Analyzing electrocardiogram signals obtained from a nymi band to detect atrial fibrillation

• Published in: Multimedia tools and applications Vol. 79; no. 23-24; pp. 15985 - 15999
• Main Authors: Lee, Keonsoo, Kim, Sora, Choi, Hyung Oh, Lee, Jinseok, Nam, Yunyoung
• Format: Journal Article
• Language: English
• Published: New York Springer US 01.06.2020; Springer Nature B.V
• Subjects: Accuracy; Cardiac arrhythmia; Classification; Classifiers; Computer Communication Networks; Computer Science; Data Structures and Information Theory; Decision trees; Electrocardiography; Entropy (Information theory); Fibrillation; Multimedia Information Systems; Neural networks; Sensitivity analysis; Signal monitoring; Special Purpose and Application-Based Systems; Wearable technology; Wrist; Arrhythmia; Smartphone; Atrial fibrillation; Electrocardiogram
• ISSN: 1380-7501; 1573-7721
• DOI: 10.1007/s11042-018-7075-1

In this paper, we propose a method for detecting atrial fibrillation (AF) from electrocardiogram (ECG) signals obtained from a wearable device. The proposed method uses three classification methods: neural networks (NNs), k-nearest neighbors (kNN), and decision trees (DT). The results from each of the three classifiers are combined using a voting system to make the final decision as to whether AF is present.
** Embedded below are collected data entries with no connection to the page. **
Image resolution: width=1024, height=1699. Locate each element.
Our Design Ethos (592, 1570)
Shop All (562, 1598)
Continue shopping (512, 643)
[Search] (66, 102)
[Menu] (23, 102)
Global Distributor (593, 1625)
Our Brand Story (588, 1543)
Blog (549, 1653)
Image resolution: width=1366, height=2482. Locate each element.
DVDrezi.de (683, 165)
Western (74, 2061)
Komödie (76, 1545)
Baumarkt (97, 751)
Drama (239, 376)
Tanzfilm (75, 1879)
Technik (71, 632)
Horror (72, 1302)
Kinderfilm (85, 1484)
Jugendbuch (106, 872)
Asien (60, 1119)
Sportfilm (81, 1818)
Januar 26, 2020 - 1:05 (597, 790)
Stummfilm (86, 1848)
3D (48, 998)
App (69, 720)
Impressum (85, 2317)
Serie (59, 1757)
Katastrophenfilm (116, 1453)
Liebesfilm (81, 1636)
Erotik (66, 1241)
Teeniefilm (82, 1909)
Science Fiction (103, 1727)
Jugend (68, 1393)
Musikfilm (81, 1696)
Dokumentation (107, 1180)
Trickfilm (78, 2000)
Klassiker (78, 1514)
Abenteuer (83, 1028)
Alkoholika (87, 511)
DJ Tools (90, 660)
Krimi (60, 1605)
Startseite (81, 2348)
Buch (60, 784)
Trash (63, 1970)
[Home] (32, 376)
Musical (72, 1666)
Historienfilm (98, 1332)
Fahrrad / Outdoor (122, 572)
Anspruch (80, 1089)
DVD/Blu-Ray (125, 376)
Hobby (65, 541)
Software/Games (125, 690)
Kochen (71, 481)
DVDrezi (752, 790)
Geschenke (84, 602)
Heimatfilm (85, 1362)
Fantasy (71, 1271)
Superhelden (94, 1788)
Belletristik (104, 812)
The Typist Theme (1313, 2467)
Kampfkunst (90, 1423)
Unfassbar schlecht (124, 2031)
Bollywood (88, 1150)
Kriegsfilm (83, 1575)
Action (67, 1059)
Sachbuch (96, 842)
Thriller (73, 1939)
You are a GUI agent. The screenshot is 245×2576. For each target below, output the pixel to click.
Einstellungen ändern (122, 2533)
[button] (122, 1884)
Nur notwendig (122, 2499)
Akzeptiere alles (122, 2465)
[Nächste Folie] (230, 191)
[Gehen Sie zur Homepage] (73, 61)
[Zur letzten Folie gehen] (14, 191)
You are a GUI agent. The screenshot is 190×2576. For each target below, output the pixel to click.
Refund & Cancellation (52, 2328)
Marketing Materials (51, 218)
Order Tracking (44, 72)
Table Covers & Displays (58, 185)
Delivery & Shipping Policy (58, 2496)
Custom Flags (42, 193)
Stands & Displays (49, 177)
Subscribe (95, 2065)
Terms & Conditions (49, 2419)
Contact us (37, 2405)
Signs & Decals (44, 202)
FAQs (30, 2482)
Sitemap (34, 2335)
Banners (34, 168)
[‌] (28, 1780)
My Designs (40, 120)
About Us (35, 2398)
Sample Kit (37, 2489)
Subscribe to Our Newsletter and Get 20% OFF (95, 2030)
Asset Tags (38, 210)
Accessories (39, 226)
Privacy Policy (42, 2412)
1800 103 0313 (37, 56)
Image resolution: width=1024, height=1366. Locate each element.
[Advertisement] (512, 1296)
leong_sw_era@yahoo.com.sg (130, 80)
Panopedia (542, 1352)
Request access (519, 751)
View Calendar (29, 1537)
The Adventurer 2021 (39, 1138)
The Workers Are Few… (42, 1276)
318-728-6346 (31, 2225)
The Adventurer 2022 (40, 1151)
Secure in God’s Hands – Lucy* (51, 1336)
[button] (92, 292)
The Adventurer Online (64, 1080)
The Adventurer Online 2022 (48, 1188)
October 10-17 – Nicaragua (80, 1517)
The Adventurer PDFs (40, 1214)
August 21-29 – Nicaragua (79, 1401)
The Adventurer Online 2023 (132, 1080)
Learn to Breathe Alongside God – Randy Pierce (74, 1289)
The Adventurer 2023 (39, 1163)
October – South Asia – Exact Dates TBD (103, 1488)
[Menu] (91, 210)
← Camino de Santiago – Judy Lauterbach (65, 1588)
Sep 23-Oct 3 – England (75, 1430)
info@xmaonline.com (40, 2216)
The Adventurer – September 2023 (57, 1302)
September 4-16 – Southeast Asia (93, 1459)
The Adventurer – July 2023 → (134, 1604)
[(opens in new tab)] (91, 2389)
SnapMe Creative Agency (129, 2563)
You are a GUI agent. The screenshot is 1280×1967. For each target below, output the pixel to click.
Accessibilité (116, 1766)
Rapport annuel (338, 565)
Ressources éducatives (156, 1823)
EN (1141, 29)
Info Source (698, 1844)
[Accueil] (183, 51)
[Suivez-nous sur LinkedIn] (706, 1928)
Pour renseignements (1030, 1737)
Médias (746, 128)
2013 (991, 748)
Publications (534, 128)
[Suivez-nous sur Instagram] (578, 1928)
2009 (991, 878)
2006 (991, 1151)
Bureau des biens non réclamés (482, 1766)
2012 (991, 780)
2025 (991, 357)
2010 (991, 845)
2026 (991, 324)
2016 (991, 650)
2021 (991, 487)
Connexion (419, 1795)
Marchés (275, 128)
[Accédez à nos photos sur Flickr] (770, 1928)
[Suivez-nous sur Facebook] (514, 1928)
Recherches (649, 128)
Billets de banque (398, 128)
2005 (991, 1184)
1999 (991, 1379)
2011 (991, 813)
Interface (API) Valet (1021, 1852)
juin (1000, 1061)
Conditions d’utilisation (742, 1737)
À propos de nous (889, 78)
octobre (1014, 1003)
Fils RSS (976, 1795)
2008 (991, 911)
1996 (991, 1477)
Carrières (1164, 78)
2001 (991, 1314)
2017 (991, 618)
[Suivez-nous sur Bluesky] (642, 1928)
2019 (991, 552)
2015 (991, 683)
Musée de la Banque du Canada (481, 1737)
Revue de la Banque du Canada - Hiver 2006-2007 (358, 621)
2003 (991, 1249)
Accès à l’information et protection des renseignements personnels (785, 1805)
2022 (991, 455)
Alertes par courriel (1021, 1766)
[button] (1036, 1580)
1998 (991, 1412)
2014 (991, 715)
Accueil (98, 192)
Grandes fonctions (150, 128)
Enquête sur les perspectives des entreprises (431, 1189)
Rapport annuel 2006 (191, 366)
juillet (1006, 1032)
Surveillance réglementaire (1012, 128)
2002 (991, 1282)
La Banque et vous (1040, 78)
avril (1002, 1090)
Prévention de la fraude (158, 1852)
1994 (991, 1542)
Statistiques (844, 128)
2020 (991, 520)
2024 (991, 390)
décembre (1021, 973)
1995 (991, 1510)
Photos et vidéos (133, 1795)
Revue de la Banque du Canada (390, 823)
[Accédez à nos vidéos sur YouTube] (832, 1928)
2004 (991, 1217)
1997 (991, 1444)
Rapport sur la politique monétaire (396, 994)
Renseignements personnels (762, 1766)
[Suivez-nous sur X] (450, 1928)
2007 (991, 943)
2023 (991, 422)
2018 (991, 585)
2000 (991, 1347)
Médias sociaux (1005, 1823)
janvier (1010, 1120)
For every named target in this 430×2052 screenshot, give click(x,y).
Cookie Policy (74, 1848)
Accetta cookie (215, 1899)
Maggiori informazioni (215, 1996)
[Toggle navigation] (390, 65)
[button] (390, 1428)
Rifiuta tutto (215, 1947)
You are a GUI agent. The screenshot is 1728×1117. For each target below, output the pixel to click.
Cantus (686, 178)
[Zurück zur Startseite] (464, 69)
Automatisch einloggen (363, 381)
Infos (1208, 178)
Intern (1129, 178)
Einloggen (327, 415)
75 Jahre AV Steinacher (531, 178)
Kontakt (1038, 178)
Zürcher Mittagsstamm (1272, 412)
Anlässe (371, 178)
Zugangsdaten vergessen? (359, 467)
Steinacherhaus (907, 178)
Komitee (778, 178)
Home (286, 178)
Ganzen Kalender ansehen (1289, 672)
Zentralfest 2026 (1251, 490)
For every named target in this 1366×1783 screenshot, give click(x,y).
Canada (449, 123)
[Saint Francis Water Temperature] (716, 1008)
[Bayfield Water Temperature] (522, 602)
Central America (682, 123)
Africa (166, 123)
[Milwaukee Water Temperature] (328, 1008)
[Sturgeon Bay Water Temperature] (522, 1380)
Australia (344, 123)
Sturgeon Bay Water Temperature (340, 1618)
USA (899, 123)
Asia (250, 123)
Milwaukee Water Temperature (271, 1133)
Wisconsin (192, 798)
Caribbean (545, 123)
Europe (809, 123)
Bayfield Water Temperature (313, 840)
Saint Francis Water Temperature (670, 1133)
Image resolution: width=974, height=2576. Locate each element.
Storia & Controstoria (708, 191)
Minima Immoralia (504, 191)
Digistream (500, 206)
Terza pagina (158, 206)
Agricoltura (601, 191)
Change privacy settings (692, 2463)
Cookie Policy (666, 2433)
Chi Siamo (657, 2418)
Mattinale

To develop the classification system, we collected data from 61 subjects using a Nymi Band that is wrist-worn ECG monitoring device. From these signals, we extracted the root-mean square of the successive differences (RMSSD) and the Shannon entropy (ShE) of the RR interval, QS interval, and R peak amplitude. These properties were then used as features to train the classifiers. The accuracy, sensitivity, specificity, and precision of this classifier were 97.94%, 100.00%, 96.72%, and 94.74%, respectively for dataset with six features. The ensemble method of NNs, kNN, and DT was evaluated. Depending on the rules for ensemble, the accuracy, sensitivity, specificity, and precision are different among those classifiers. With a rule of unanimous determination for AF, false positive is decreased and false negative is increased. With a rule of unanimous determination for NSR, false positive is increased and false negative decreased. Even though accuracies of each classifier are depending on the set of features, with ensemble method, the accuracy of AF detection can be preserved.